Stored data entries:
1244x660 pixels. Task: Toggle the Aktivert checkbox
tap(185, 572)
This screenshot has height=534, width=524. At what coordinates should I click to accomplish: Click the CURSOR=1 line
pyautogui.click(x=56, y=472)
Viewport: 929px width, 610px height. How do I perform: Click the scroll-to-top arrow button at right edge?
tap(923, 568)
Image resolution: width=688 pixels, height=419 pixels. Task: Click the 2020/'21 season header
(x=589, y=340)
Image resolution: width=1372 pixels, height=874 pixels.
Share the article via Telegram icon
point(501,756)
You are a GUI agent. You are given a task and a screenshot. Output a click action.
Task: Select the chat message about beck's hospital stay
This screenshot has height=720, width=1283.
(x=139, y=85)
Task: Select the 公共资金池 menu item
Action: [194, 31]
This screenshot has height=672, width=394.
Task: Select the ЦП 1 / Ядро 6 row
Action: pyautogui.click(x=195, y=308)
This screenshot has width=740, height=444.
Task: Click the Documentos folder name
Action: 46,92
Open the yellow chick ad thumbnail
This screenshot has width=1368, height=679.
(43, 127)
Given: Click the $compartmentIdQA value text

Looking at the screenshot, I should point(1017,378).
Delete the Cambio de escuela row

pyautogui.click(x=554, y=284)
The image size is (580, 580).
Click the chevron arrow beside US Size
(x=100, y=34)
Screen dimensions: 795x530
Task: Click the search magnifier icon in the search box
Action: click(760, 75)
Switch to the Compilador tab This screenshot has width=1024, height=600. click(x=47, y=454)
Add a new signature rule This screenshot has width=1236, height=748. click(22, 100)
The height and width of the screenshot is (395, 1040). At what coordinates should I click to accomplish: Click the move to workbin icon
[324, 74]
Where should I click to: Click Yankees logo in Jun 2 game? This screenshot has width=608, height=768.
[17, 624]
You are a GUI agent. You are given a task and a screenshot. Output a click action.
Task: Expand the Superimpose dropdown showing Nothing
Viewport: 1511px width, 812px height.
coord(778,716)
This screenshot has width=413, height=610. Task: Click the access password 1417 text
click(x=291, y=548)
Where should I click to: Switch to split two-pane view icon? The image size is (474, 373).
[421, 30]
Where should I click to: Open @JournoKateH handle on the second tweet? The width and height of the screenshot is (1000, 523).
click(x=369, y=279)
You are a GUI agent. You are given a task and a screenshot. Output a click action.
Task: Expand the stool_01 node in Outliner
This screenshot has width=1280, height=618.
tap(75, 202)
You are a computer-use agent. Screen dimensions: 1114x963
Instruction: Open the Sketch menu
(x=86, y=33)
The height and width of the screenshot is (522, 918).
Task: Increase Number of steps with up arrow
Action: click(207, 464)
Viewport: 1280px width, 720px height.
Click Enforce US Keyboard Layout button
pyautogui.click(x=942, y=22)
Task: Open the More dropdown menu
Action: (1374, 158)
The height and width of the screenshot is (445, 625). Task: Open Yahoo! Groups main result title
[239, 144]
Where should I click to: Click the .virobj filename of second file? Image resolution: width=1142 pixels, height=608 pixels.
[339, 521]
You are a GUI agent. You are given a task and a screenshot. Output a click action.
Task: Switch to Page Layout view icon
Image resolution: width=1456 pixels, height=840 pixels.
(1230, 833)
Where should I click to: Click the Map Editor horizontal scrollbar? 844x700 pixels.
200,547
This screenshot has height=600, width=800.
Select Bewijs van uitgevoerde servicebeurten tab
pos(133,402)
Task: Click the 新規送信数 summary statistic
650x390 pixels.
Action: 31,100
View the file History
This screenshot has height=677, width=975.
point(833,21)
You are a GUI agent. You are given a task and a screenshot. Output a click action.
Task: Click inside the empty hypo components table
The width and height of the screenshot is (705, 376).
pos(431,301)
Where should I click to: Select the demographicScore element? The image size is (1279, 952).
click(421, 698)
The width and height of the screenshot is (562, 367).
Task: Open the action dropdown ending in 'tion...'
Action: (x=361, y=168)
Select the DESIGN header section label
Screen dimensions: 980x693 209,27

Description of the task
Filter the entries by the string "Expand" and copy each matching line.

Solution to this task
Task: Expand the Superimpose dropdown showing Nothing
Task: Expand the stool_01 node in Outliner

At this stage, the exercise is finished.